Written instruction - Reproduce verbatim the lines from the one containing "IVISIONSTECH (513, 1405)" through the one containing "Sort By: (47, 778)", including both, and leave out any picture placeholders.

[Records from a dataset]
┌──
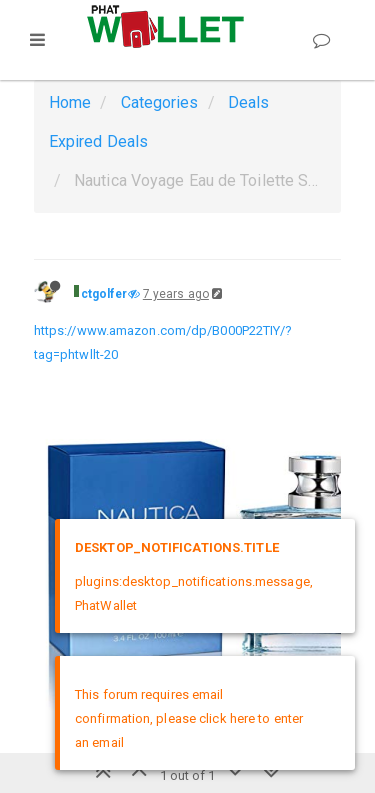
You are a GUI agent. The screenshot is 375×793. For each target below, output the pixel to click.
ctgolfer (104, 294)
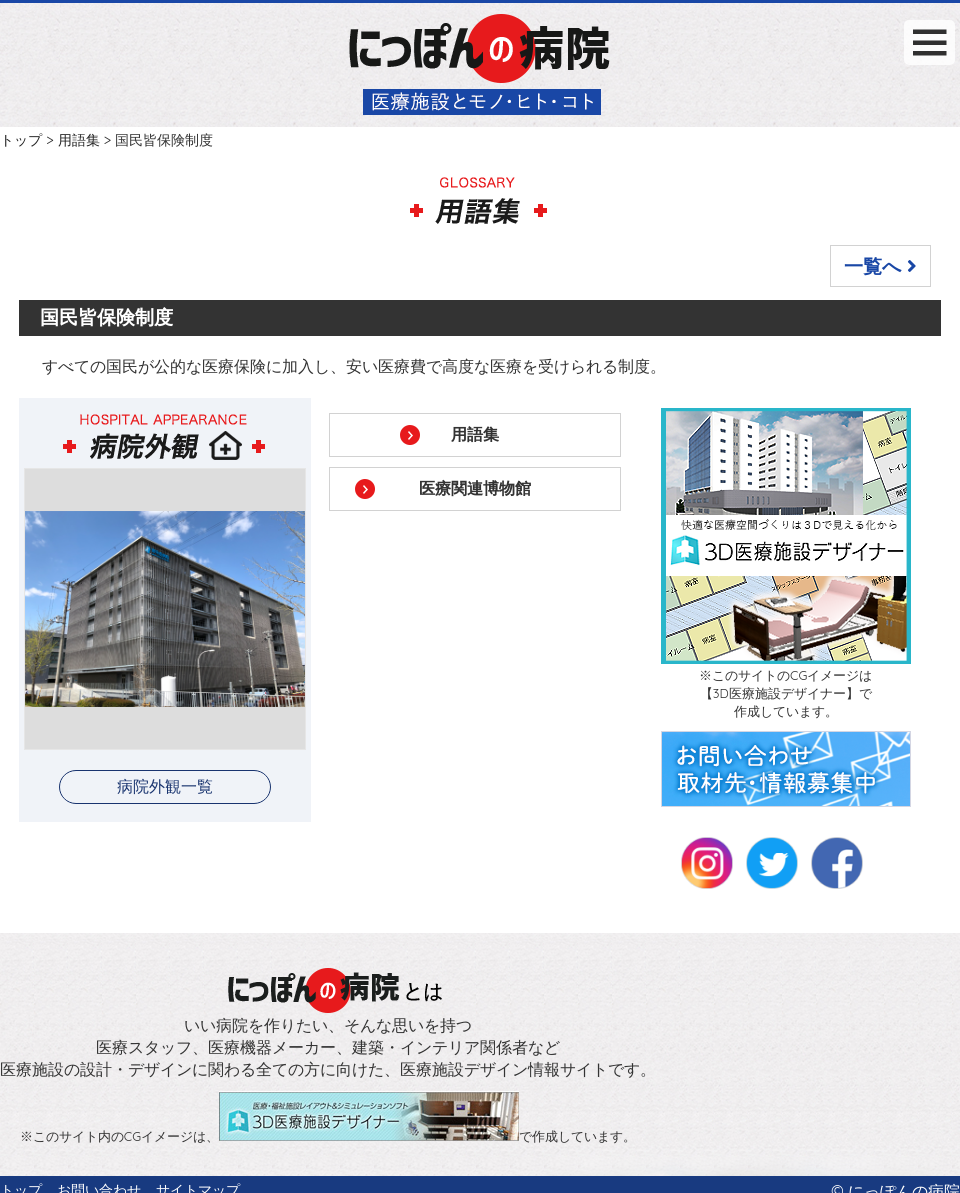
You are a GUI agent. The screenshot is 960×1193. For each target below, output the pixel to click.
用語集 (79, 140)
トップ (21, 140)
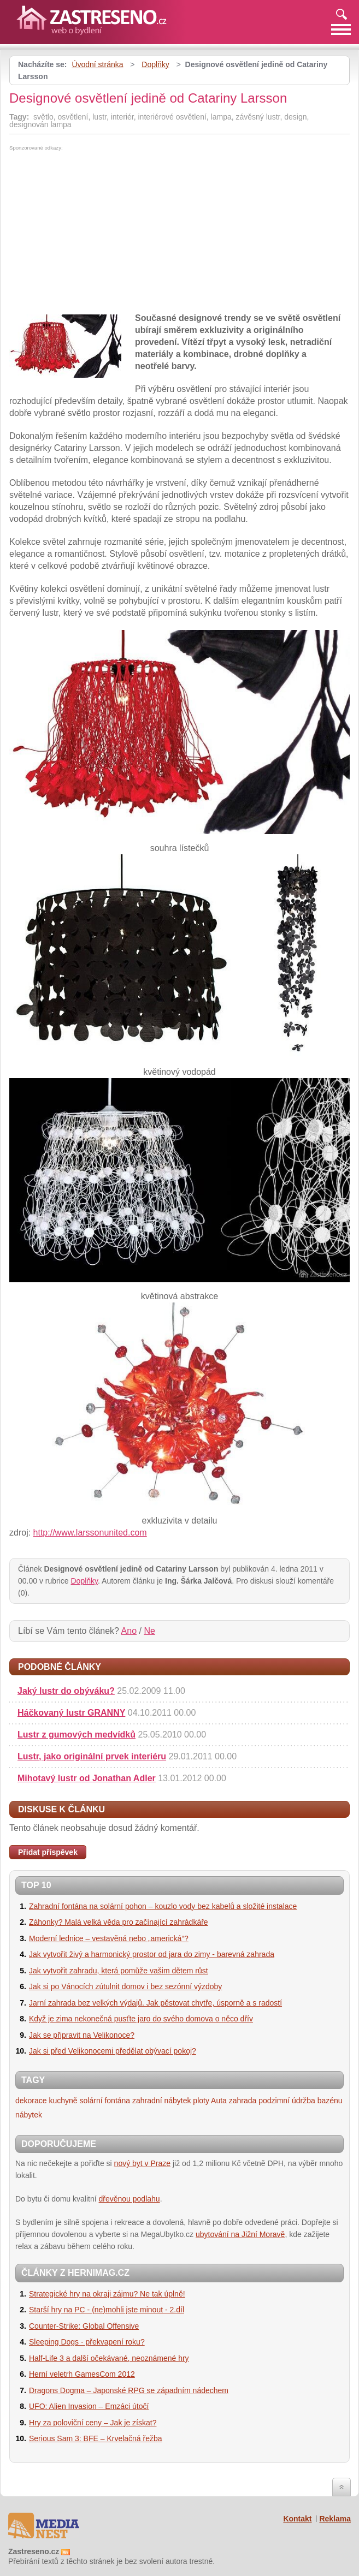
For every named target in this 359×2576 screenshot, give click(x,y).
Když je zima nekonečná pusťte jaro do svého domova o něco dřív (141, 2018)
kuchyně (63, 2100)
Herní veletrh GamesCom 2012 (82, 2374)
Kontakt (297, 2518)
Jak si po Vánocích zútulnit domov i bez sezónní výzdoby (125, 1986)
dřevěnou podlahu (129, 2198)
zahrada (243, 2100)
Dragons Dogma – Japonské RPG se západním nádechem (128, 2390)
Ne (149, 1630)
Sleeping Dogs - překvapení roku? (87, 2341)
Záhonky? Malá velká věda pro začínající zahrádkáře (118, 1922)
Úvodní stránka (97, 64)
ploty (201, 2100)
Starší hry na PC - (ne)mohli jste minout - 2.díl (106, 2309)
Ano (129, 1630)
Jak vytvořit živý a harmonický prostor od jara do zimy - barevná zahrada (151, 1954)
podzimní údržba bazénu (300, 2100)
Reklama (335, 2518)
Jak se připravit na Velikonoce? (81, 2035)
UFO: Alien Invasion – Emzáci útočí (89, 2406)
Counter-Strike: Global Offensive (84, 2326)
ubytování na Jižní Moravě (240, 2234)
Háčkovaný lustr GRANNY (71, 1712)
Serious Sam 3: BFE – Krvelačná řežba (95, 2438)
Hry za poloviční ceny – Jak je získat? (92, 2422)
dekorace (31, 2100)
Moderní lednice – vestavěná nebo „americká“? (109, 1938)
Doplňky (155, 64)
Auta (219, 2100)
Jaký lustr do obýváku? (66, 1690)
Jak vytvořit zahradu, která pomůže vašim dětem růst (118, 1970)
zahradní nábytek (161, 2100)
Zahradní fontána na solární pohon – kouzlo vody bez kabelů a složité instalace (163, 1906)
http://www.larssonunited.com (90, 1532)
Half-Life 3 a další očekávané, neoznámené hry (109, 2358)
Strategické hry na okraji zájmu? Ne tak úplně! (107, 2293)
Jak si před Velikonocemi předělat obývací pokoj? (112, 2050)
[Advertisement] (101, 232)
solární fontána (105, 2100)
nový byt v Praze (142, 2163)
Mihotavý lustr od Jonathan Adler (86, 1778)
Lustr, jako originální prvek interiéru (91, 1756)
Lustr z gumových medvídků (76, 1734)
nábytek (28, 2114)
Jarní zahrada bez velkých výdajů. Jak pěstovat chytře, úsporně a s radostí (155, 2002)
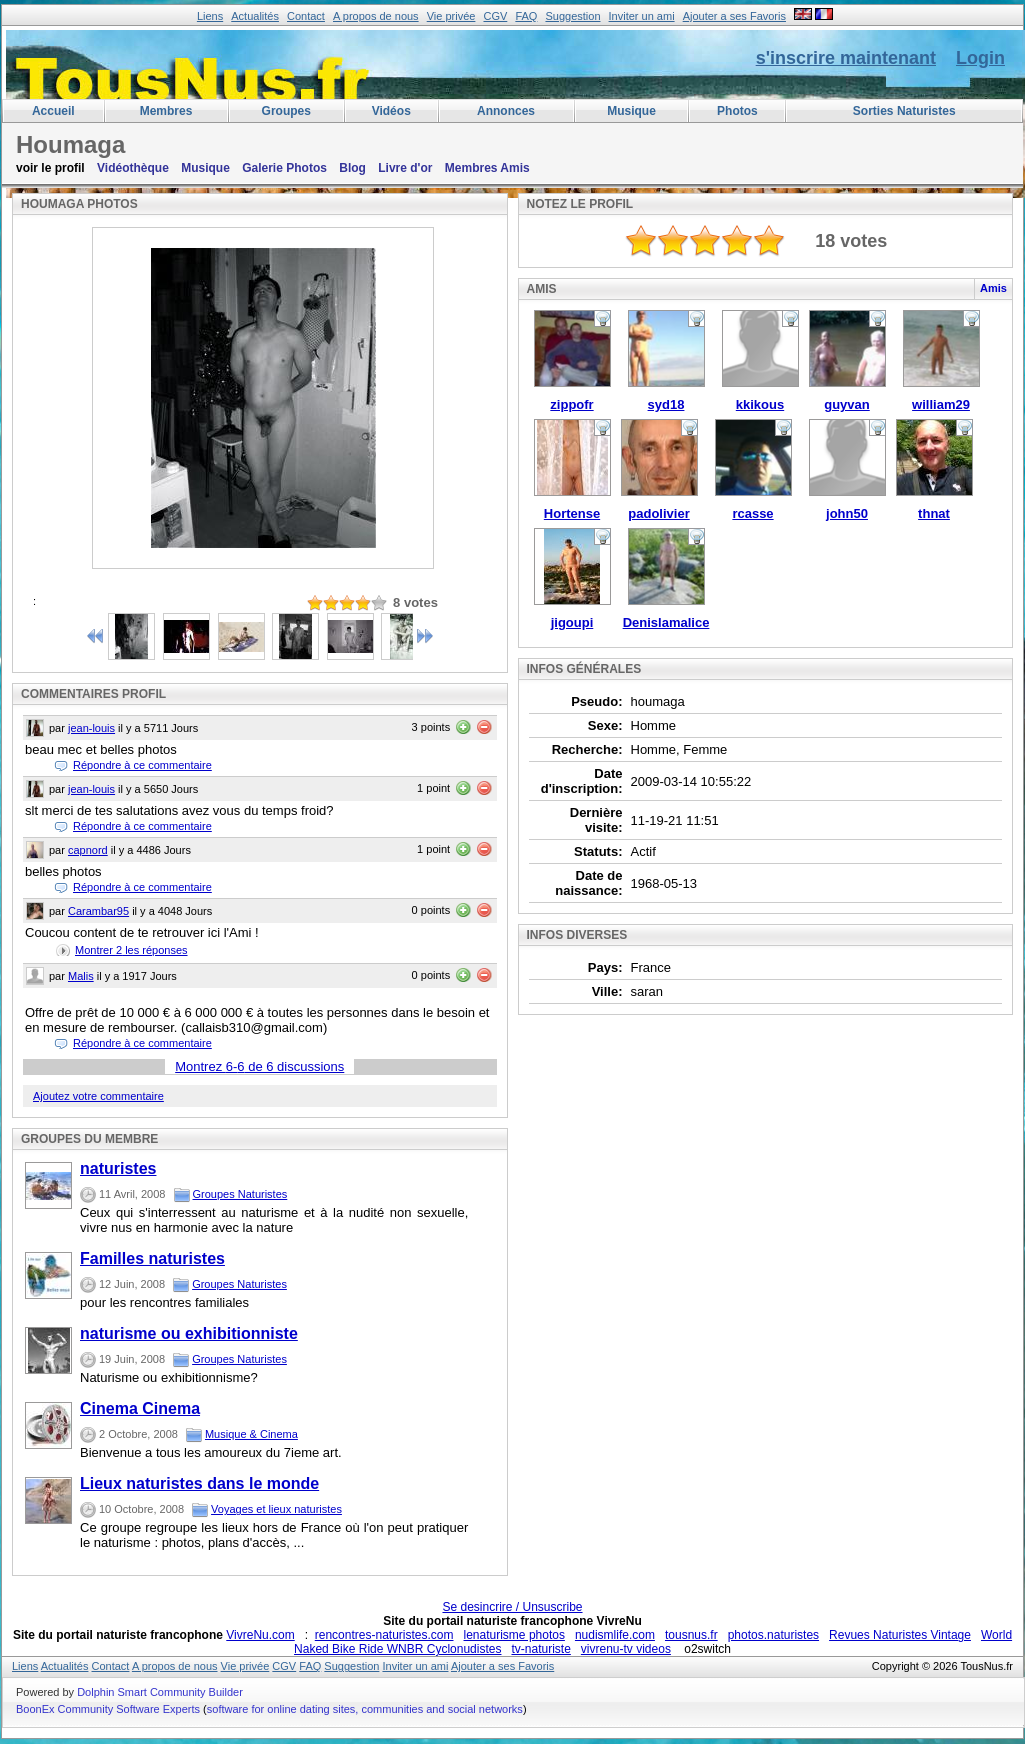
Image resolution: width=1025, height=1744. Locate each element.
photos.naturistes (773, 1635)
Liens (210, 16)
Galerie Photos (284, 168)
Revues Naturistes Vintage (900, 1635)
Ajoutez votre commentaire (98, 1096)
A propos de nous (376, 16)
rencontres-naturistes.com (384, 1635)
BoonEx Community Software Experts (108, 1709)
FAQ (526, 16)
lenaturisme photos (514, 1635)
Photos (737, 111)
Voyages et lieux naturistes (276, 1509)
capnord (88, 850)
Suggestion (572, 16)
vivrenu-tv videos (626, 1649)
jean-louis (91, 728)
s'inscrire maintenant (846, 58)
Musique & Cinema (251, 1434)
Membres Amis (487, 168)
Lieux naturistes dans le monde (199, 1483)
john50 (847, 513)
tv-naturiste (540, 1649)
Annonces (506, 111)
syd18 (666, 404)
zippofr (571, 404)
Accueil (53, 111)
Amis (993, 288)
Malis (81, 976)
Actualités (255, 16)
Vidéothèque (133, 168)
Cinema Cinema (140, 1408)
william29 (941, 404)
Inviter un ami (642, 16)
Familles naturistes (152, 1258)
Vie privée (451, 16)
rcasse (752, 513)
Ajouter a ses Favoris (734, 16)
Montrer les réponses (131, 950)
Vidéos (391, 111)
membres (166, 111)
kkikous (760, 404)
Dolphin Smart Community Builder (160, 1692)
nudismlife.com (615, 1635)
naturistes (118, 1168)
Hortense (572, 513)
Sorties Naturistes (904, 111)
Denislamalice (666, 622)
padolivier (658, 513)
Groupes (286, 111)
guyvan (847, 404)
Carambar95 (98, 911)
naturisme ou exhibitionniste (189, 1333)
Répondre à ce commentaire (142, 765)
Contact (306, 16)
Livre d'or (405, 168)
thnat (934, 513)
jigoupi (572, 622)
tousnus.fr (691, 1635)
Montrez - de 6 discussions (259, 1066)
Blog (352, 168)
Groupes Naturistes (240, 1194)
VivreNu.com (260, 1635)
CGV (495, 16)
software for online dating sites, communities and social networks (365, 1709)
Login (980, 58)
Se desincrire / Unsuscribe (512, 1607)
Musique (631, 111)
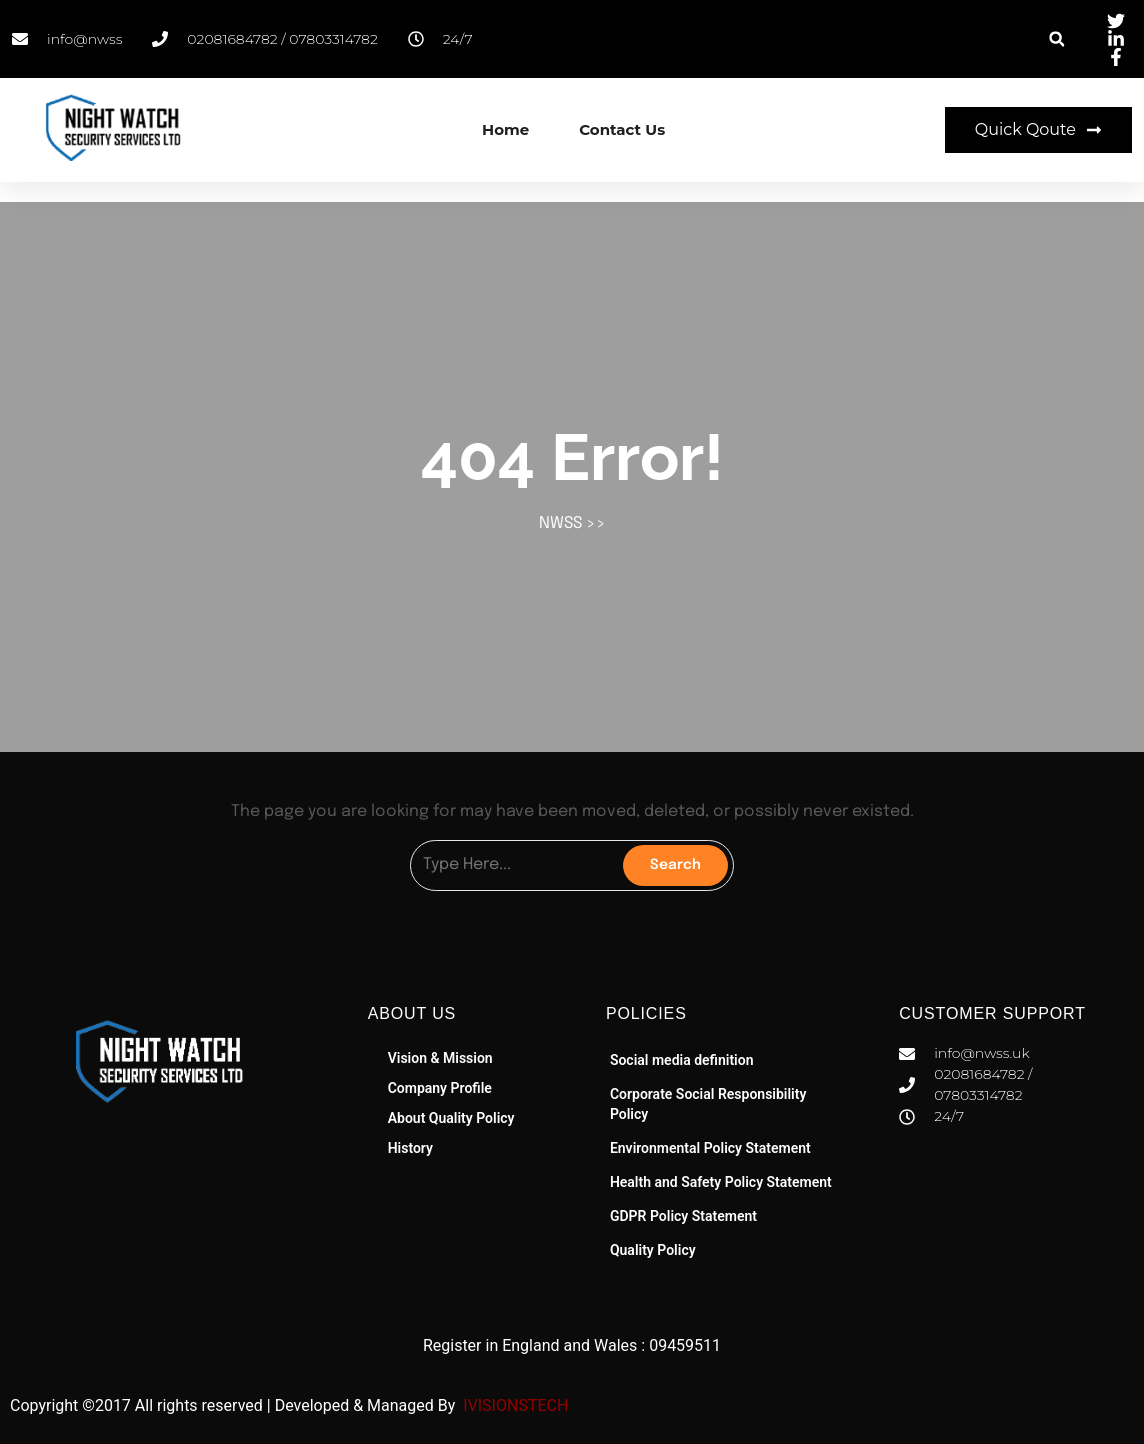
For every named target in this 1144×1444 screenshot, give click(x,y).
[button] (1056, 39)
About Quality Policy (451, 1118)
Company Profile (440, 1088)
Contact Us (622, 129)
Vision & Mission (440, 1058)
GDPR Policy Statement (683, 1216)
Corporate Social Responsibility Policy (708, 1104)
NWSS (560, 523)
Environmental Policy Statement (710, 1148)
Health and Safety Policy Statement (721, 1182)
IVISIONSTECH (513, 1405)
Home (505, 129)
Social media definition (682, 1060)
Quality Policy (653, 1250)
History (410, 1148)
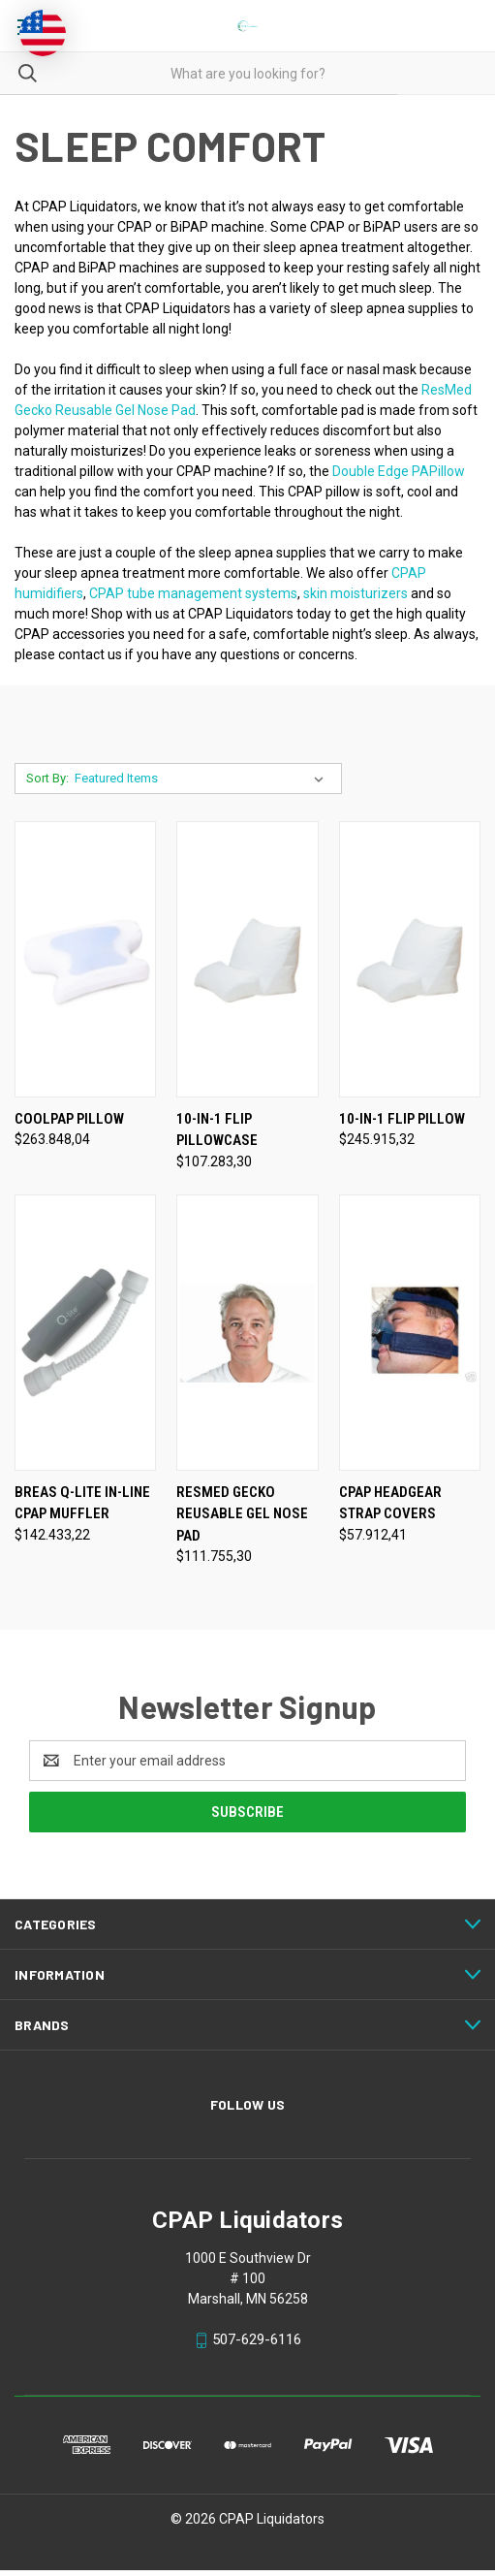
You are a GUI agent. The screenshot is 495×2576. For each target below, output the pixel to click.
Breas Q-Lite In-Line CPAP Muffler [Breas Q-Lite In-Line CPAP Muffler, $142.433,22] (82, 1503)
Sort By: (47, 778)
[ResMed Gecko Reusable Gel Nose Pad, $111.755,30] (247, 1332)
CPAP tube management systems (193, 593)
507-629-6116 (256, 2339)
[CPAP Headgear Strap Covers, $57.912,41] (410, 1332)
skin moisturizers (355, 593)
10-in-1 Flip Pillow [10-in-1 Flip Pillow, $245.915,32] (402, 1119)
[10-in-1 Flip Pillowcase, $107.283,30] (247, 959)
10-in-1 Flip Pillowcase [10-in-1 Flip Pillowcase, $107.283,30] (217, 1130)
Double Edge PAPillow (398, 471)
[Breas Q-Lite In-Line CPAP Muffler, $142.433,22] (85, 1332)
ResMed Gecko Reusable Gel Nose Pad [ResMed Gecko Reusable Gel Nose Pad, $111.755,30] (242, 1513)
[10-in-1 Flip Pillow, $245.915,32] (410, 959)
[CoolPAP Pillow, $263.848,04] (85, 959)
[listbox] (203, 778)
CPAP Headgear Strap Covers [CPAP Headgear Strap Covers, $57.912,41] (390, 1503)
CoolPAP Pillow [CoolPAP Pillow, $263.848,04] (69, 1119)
└──
Written reply -
IVISIONSTECH (513, 1405)
Home (505, 129)
Social media definition (682, 1060)
Quality Policy (653, 1250)
History (410, 1148)
You are a GUI agent. The screenshot is 495×2576. For each target below, output the pixel to click.
Breas Q-Lite In-Line CPAP Muffler [Breas Q-Lite In-Line CPAP Muffler, $142.433,22] (82, 1503)
Sort By: (47, 778)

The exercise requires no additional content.